Domain Adaptation for Environmental Monitoring
Tags: : Statistics, Machine Learning
Environmental monitoring from satellite imagery essentially means that instead of directly measuring pollution (for instance), you predict it from satellite imagery. When an epidemiologist controls for ambient temperature, you can be pretty sure that such an indirect measurement of temperature is involved.
Predicting pollution is typically addressed as a supervised learning problem: use the pollution measured in ground stations as labels, and predict it wherever ground stations are not available. But what if some pollution monitoring stations are far away from the residences of the subjects involved in the epidemiological study? Would we not want to down-weight those stations in the learning?

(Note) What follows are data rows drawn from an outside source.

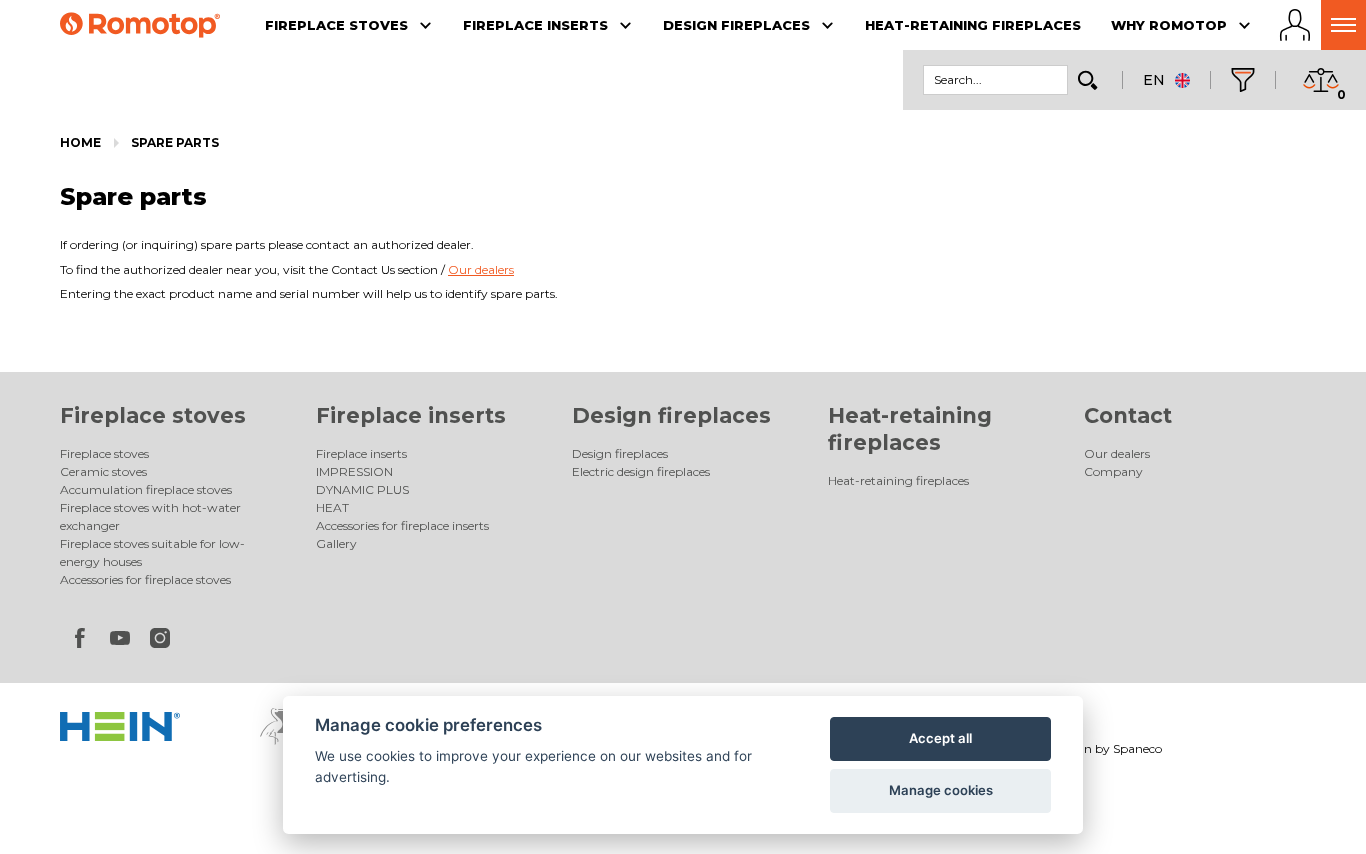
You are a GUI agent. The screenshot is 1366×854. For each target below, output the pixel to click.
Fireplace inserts (411, 415)
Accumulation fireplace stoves (146, 489)
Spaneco (1137, 748)
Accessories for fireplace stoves (145, 579)
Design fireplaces (671, 415)
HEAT (332, 507)
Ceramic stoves (103, 471)
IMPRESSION (354, 471)
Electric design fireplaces (641, 471)
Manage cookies (941, 790)
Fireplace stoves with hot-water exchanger (150, 516)
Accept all (940, 738)
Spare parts (175, 142)
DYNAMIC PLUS (362, 489)
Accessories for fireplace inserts (402, 525)
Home (80, 142)
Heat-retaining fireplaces (898, 480)
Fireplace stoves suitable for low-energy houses (152, 552)
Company (1113, 471)
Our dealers (1117, 453)
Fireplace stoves (153, 415)
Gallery (336, 543)
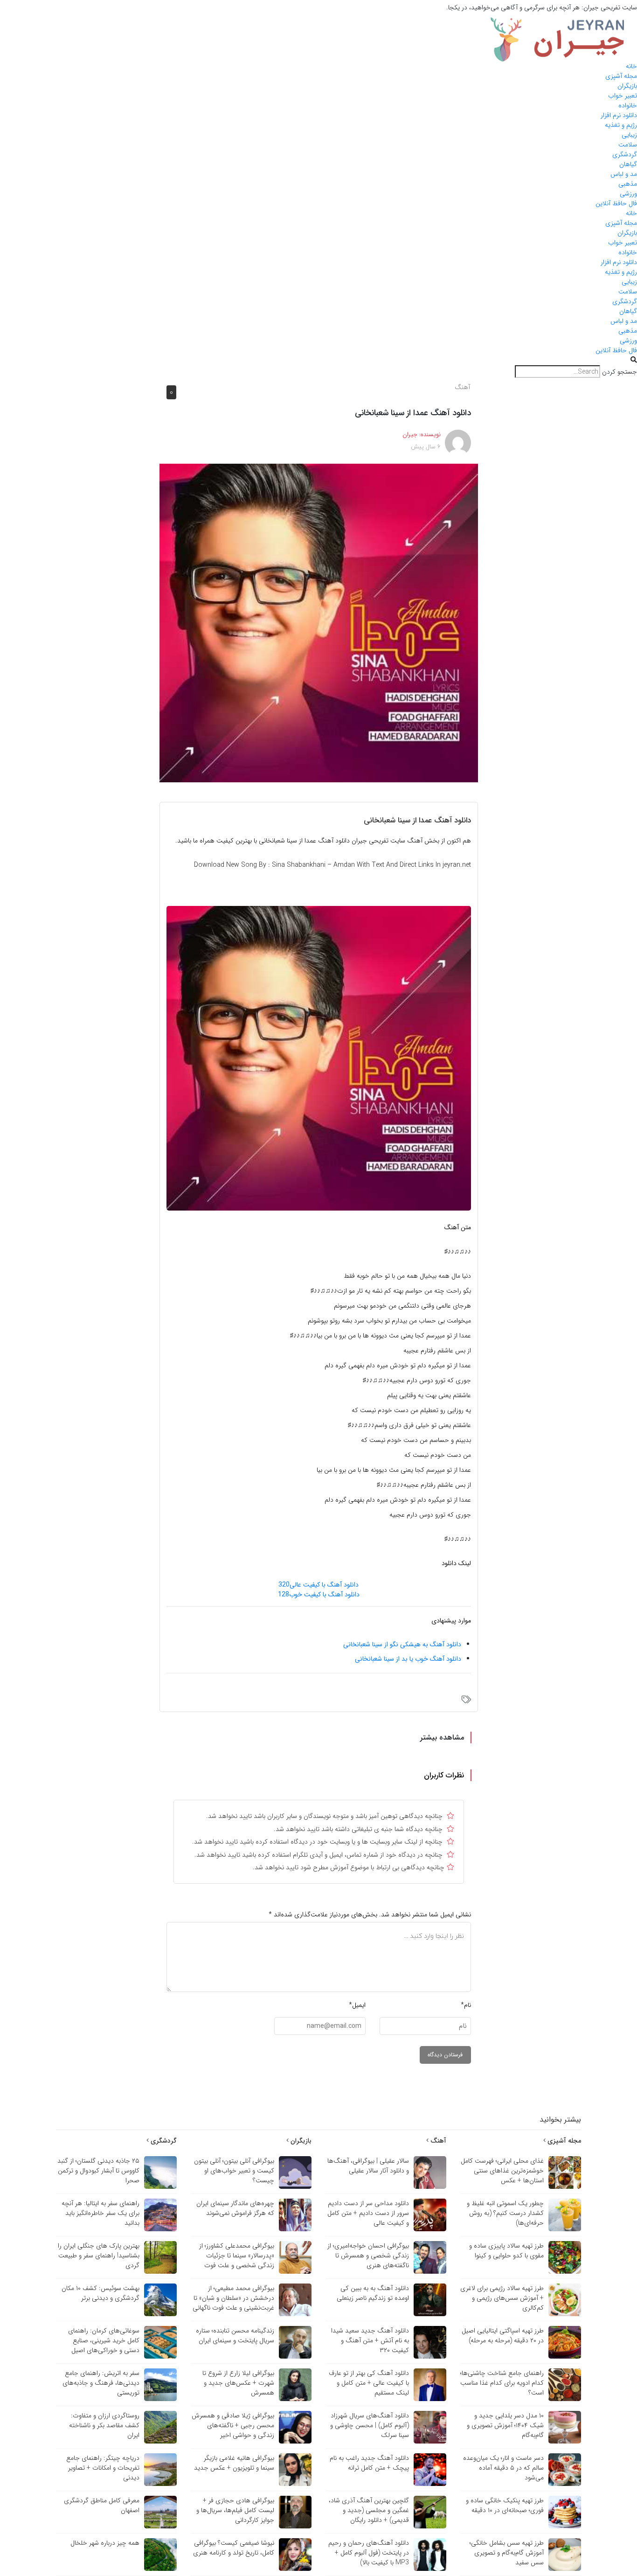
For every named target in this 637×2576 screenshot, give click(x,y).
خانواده (627, 105)
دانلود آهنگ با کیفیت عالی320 (318, 1585)
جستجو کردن (619, 372)
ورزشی (628, 193)
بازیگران (627, 86)
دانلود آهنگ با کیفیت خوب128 (319, 1594)
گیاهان (628, 164)
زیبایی (629, 135)
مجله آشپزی (621, 76)
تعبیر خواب (622, 96)
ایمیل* (357, 2005)
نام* (466, 2005)
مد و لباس (623, 174)
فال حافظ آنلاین (616, 203)
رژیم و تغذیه (621, 125)
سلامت (627, 144)
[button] (318, 360)
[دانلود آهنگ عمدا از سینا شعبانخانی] (318, 623)
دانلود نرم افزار (619, 115)
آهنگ (462, 387)
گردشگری (624, 154)
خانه (631, 66)
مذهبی (627, 184)
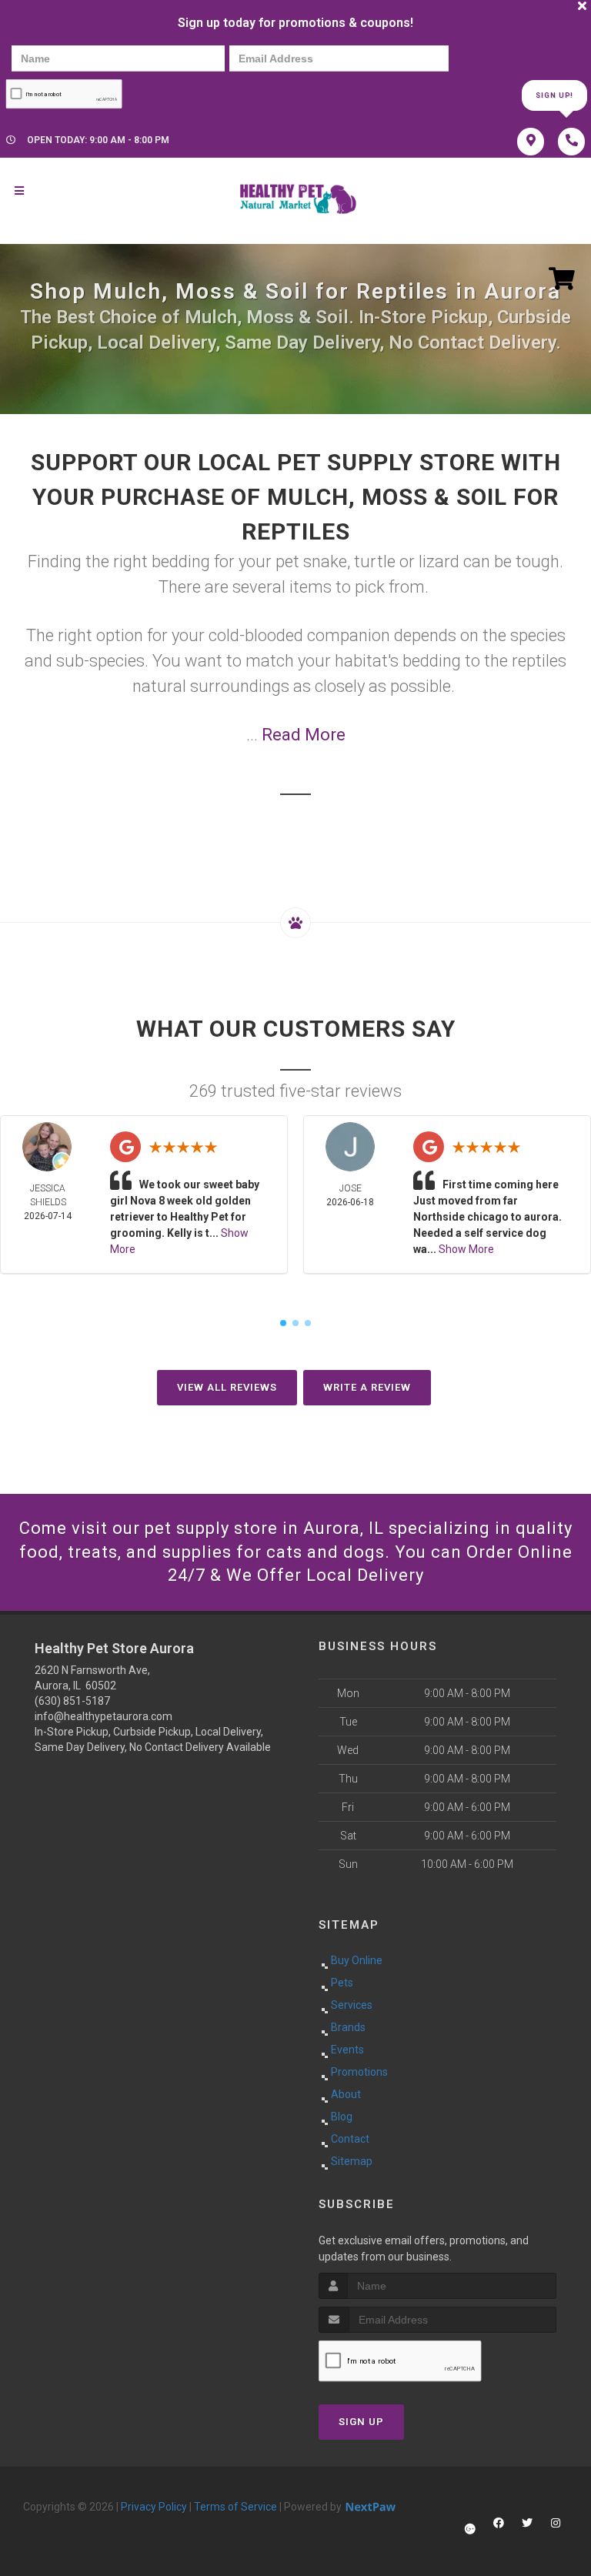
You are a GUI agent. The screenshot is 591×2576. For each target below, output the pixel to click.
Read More (304, 734)
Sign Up (361, 2421)
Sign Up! (554, 95)
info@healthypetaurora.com (103, 1716)
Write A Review (367, 1387)
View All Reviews (227, 1387)
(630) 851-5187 (72, 1701)
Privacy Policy (154, 2507)
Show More (466, 1249)
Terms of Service (235, 2507)
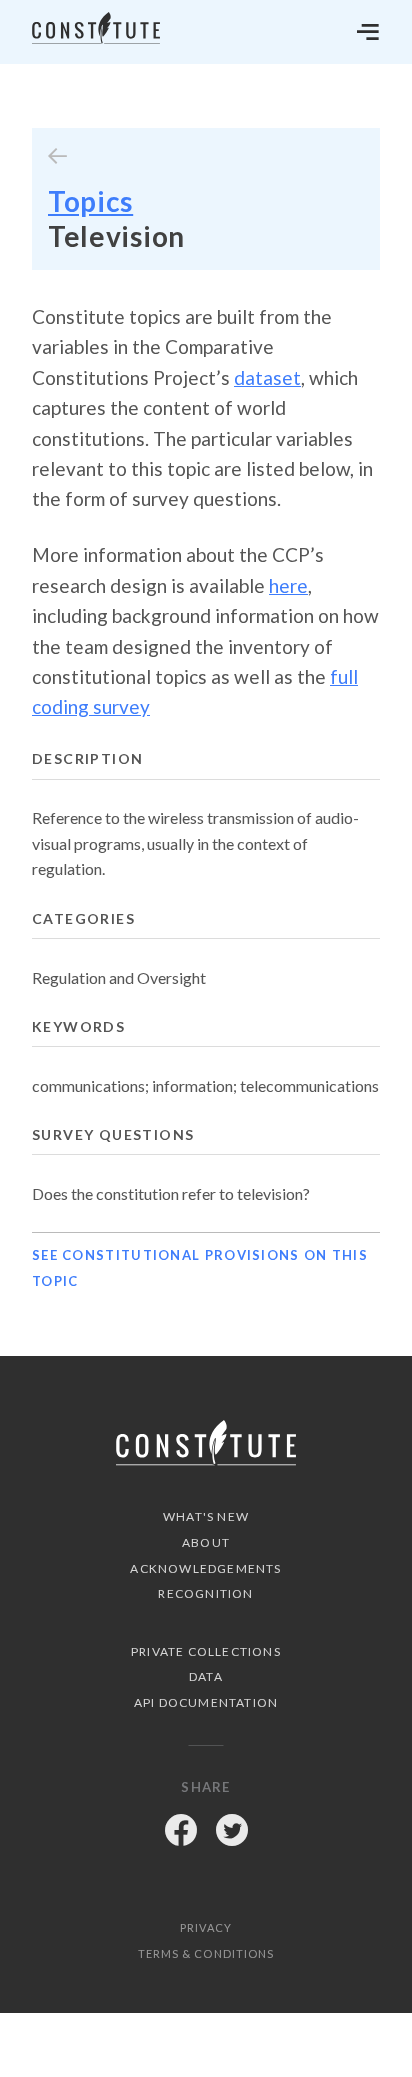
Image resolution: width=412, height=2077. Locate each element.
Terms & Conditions (206, 1953)
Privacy (206, 1927)
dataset (267, 377)
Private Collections (206, 1651)
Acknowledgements (205, 1568)
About (206, 1542)
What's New (206, 1516)
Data (206, 1676)
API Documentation (206, 1702)
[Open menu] (368, 32)
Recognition (205, 1593)
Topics (90, 201)
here (288, 585)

The idea of weighted learning is not a new one. In the Machine Learning literature, it has been recently popularized in the context of “Domain Adaptation”, and in particular “Covariate Shift”: where the distributions of the covariates in the train set differ from those of the test set. This is exactly the case in environmental monitoring.
In our latest contribution [1], we call upon recent idea from the domain adaptation literature to estimate the quality of predicted temperatures in France. We show that naive performance estimates are biased, even if cross-validated. We then plug our performance estimators in the Empirical Risk Minimization framework, in order to learn better predictors. En passant- we discuss the matter of h-blocking, and other data splitting schemes designed for unbiased performance estimation (briefly: don’t).
[1] R. Sarafian, I. Kloog, E. Sarafian, I. Hough and J. D. Rosenblatt, “A Domain Adaptation Approach for Performance Estimation of Spatial Predictions,” in IEEE Transactions on Geoscience and Remote Sensing, doi: 10.1109/TGRS.2020.3012575.